◆ **Task instructions**:
Copy the items below word for word, from the line containing "Image resolution: width=700" through the end of the items, and leave the pictures out of your answer.

┌─ Dataset extract

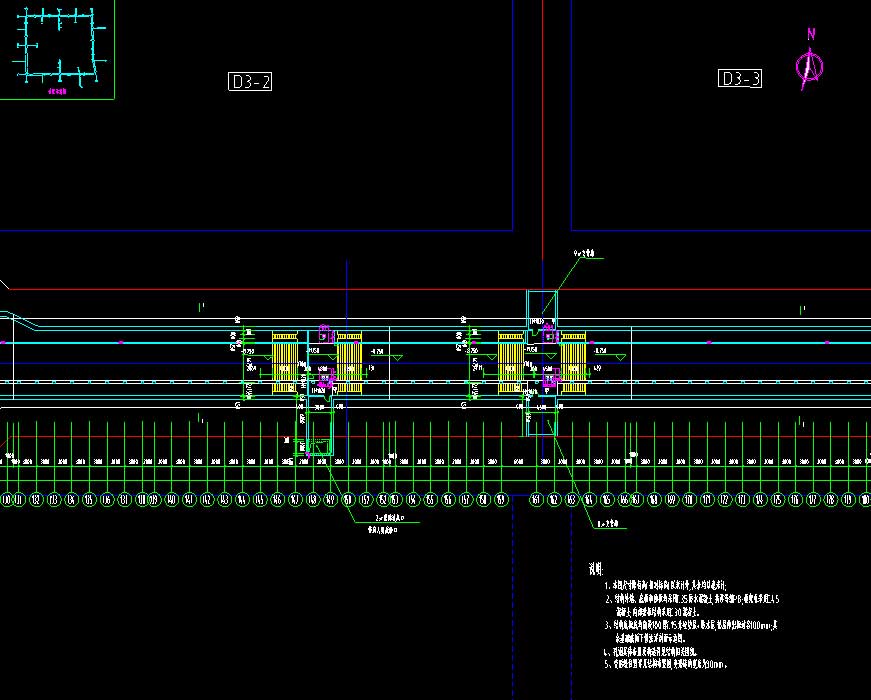The width and height of the screenshot is (871, 700).
Task: Select the cyan shaft rectangle above right stair group
Action: 543,308
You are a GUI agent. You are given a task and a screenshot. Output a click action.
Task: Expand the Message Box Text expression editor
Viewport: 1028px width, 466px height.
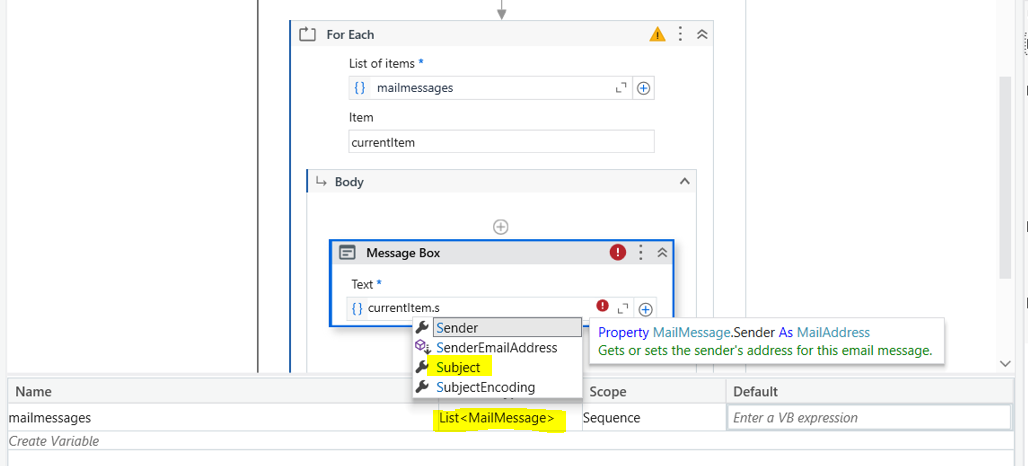(623, 309)

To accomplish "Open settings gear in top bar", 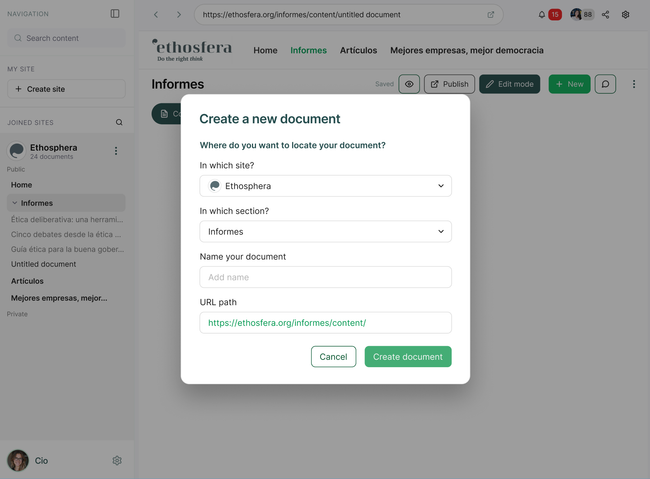I will point(626,15).
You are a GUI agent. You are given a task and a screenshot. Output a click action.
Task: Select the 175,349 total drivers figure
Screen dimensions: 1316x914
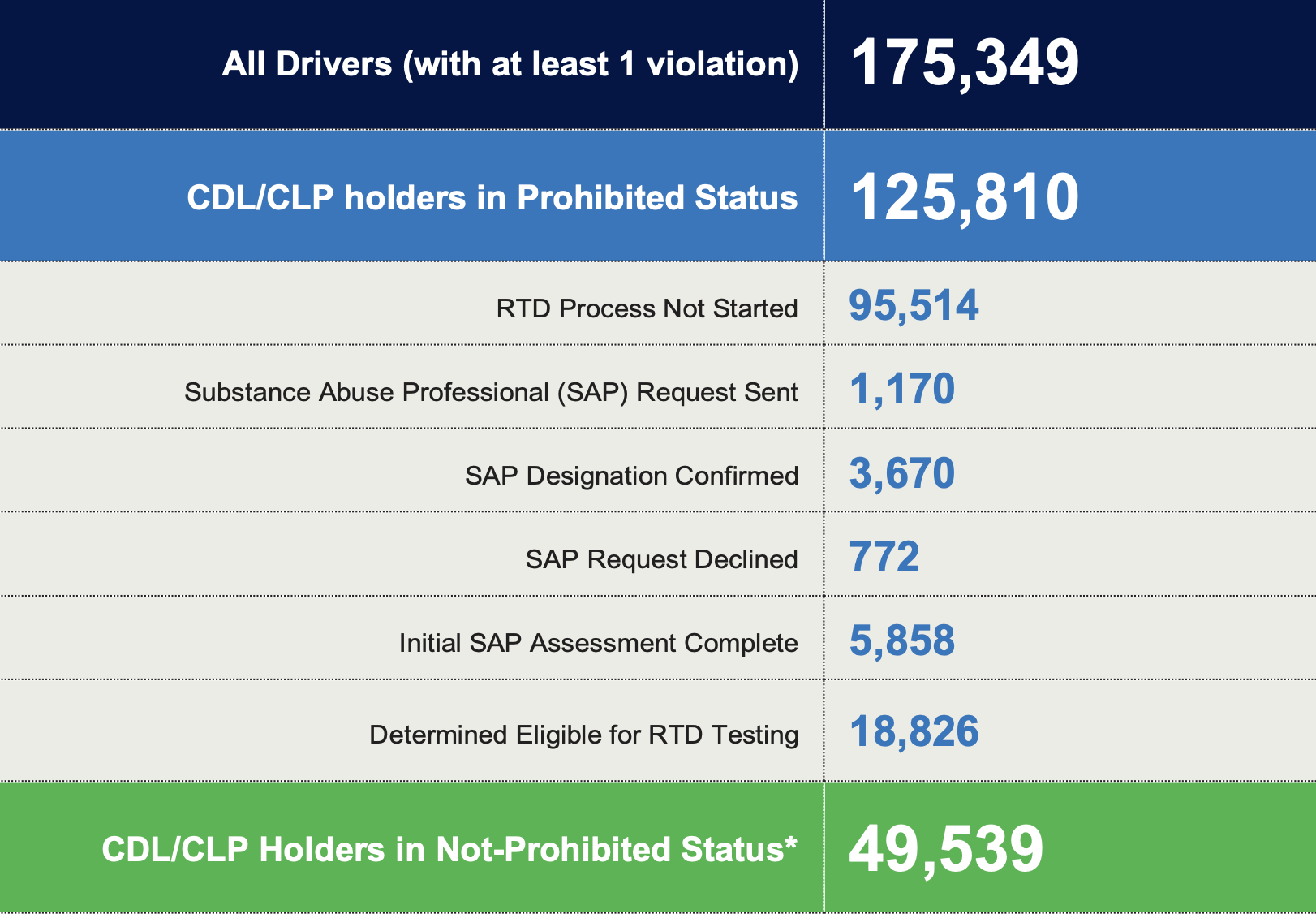[x=964, y=63]
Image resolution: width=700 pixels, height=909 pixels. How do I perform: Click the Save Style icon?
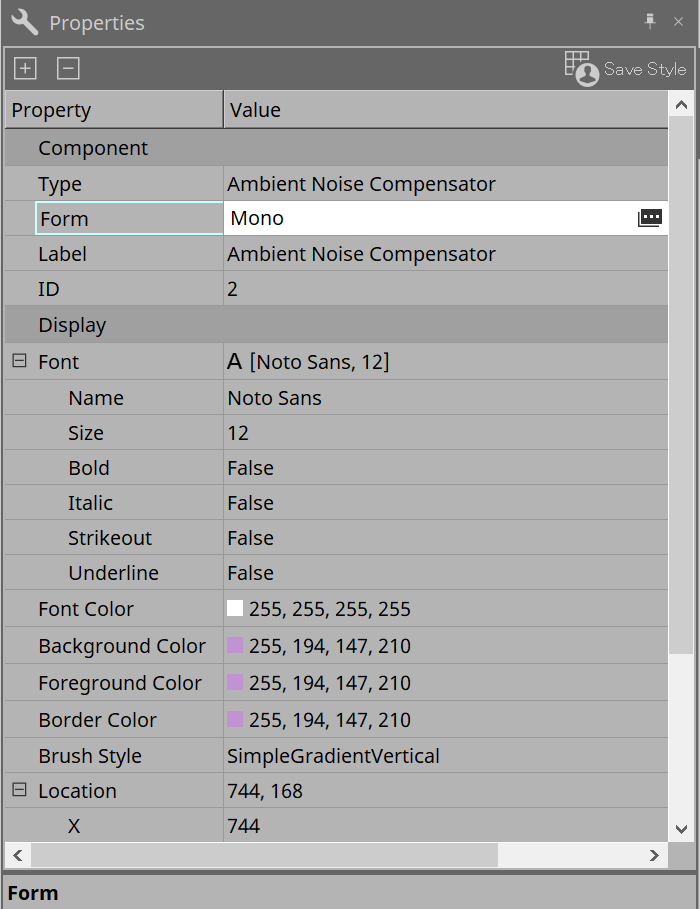point(580,68)
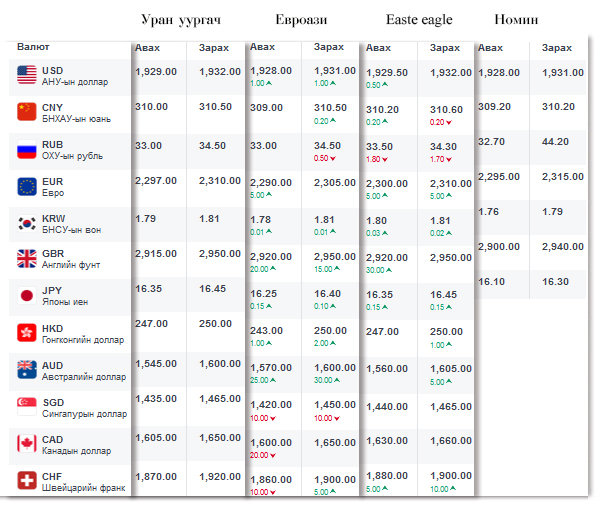Click the HKD Hong Kong flag icon
The height and width of the screenshot is (506, 602).
(x=27, y=333)
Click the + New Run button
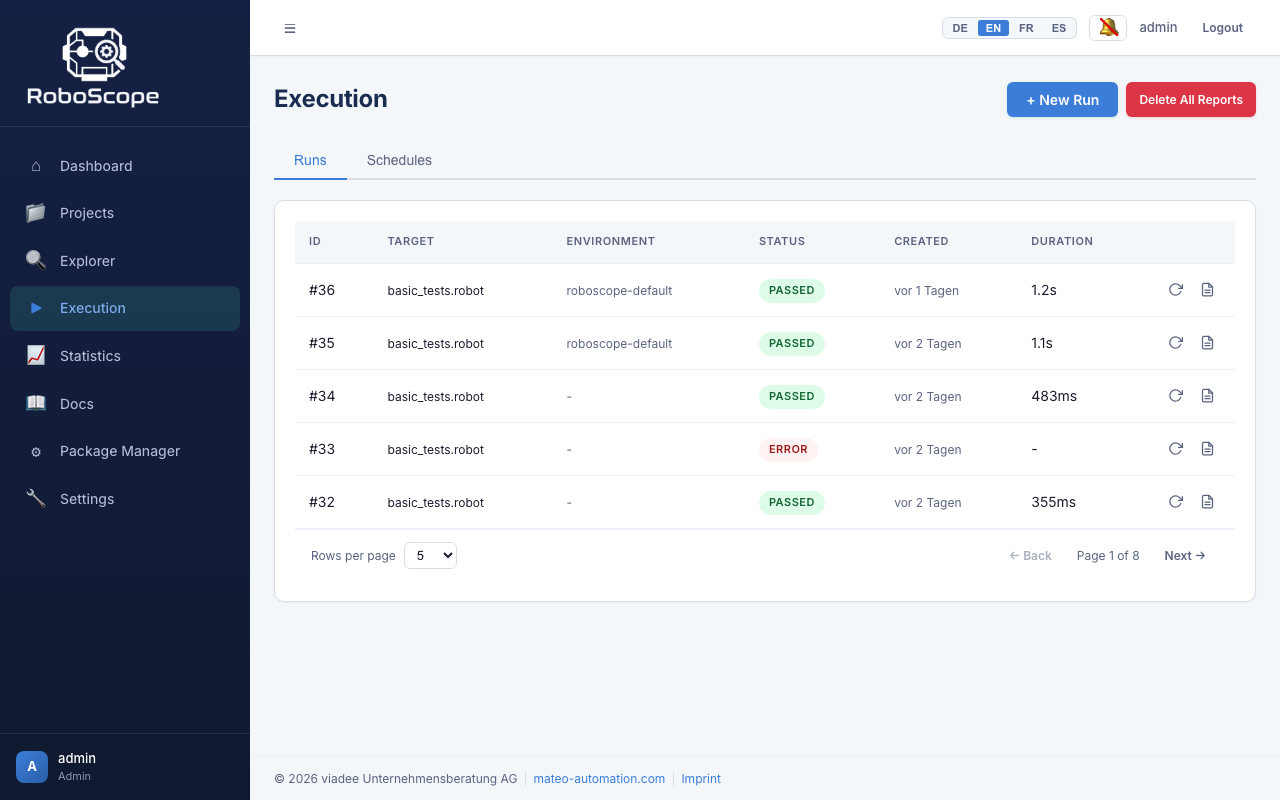 tap(1062, 99)
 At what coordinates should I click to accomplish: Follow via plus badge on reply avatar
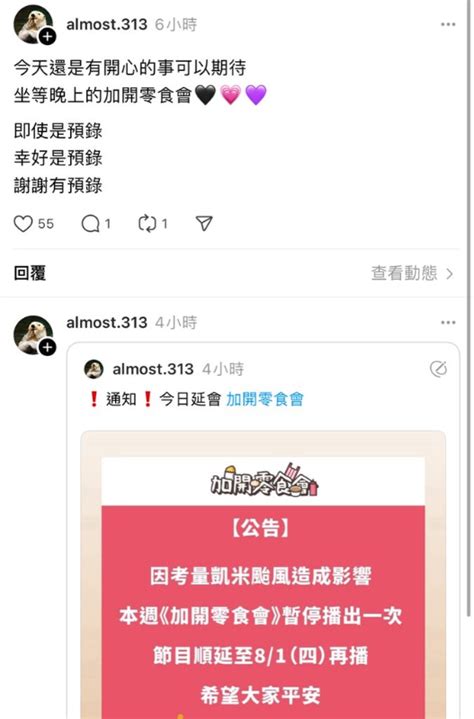[x=47, y=347]
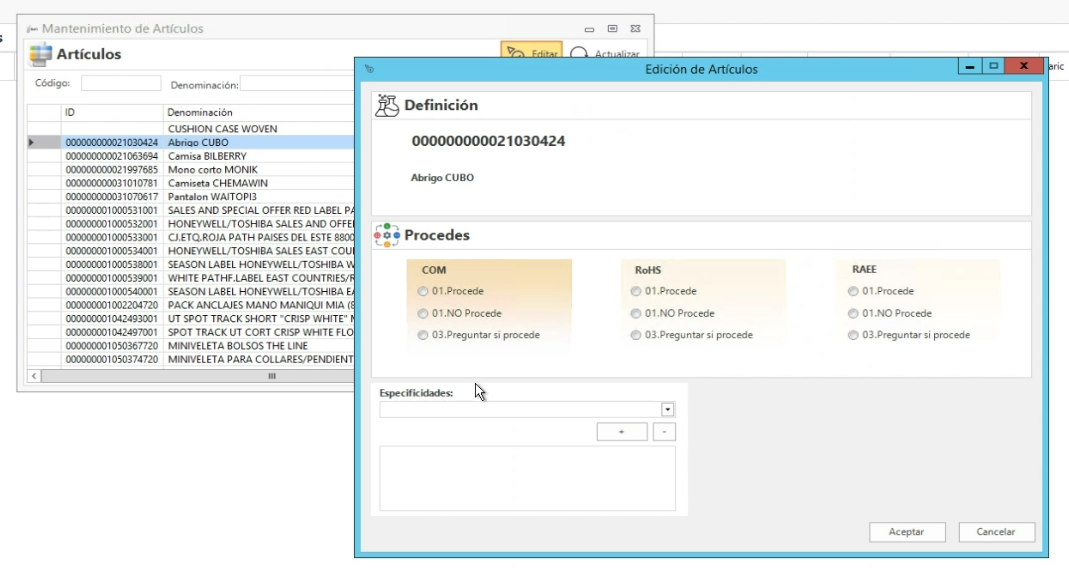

└─

◆ **Solved exercise**:
Image resolution: width=700 pixels, height=909 pixels. How do I perform: Click the Save Style icon?
point(580,68)
Click the HKD Hong Kong flag icon
The height and width of the screenshot is (506, 602).
(x=27, y=333)
Click the + New Run button
 tap(1062, 99)
 At what coordinates should I click to accomplish: Follow via plus badge on reply avatar
[x=47, y=347]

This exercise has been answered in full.